Retype the listing exactly. Leave out the images.

## Data extracts
┄┄┄┄┄┄┄┄┄┄
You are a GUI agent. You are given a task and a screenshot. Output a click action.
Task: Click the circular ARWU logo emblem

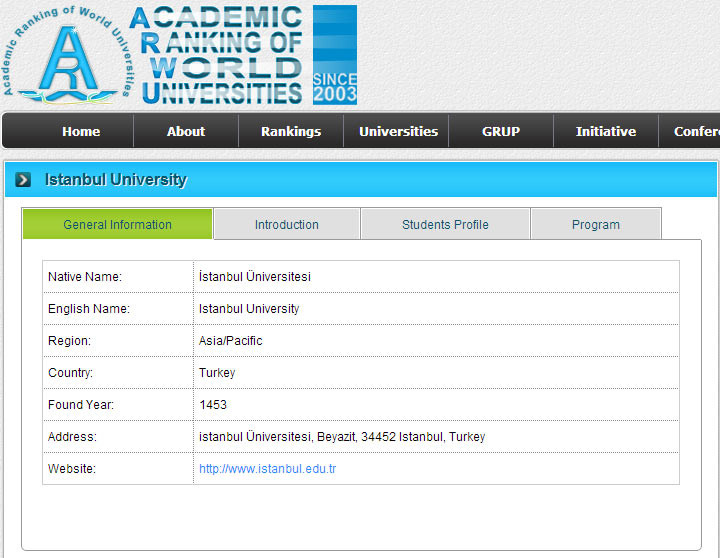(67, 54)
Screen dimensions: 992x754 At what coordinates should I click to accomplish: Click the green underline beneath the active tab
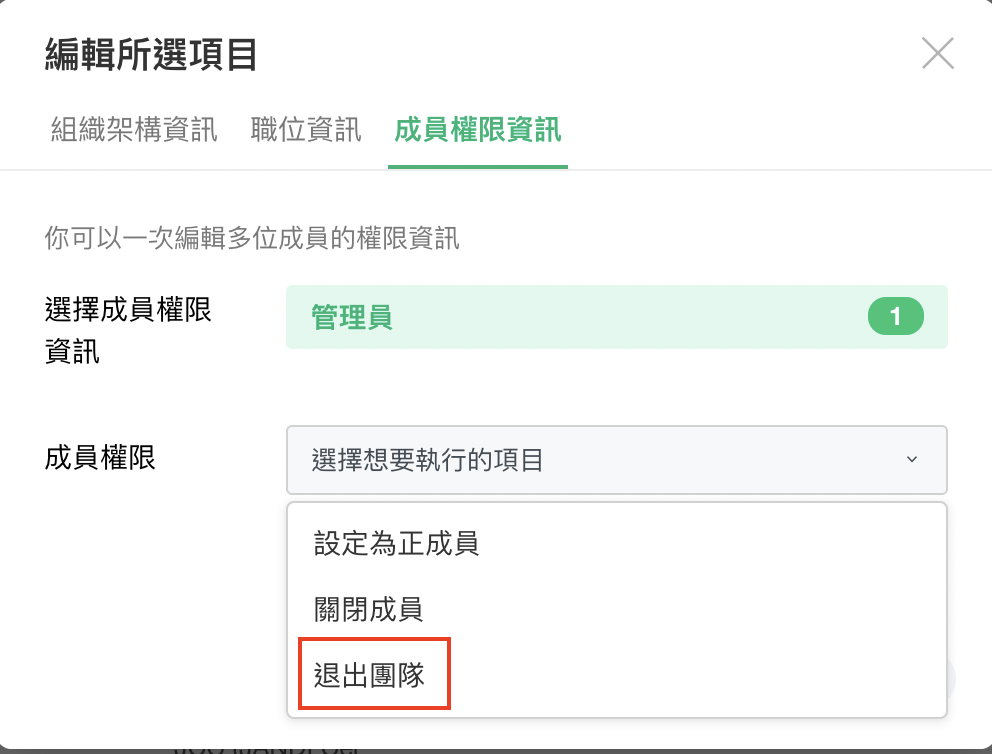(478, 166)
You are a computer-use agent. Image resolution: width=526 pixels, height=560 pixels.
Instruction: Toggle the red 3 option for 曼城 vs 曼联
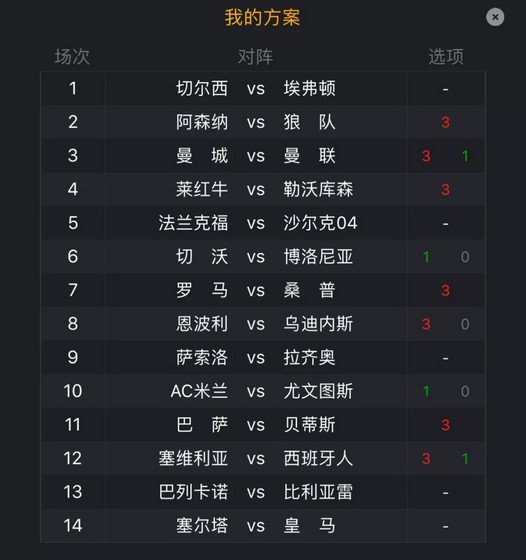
┄┄┄┄┄┄┄┄┄┄
## Expected output
You are a GUI agent. You are given a task and a screenshot. Output a click action.
Task: Click the circular ARWU logo emblem

(67, 54)
Screen dimensions: 992x754 At what coordinates should I click to accomplish: Click the green underline beneath the active tab
(478, 166)
You are a computer-use agent. Image resolution: width=526 pixels, height=560 pixels.
Instruction: Toggle the red 3 option for 曼城 vs 曼联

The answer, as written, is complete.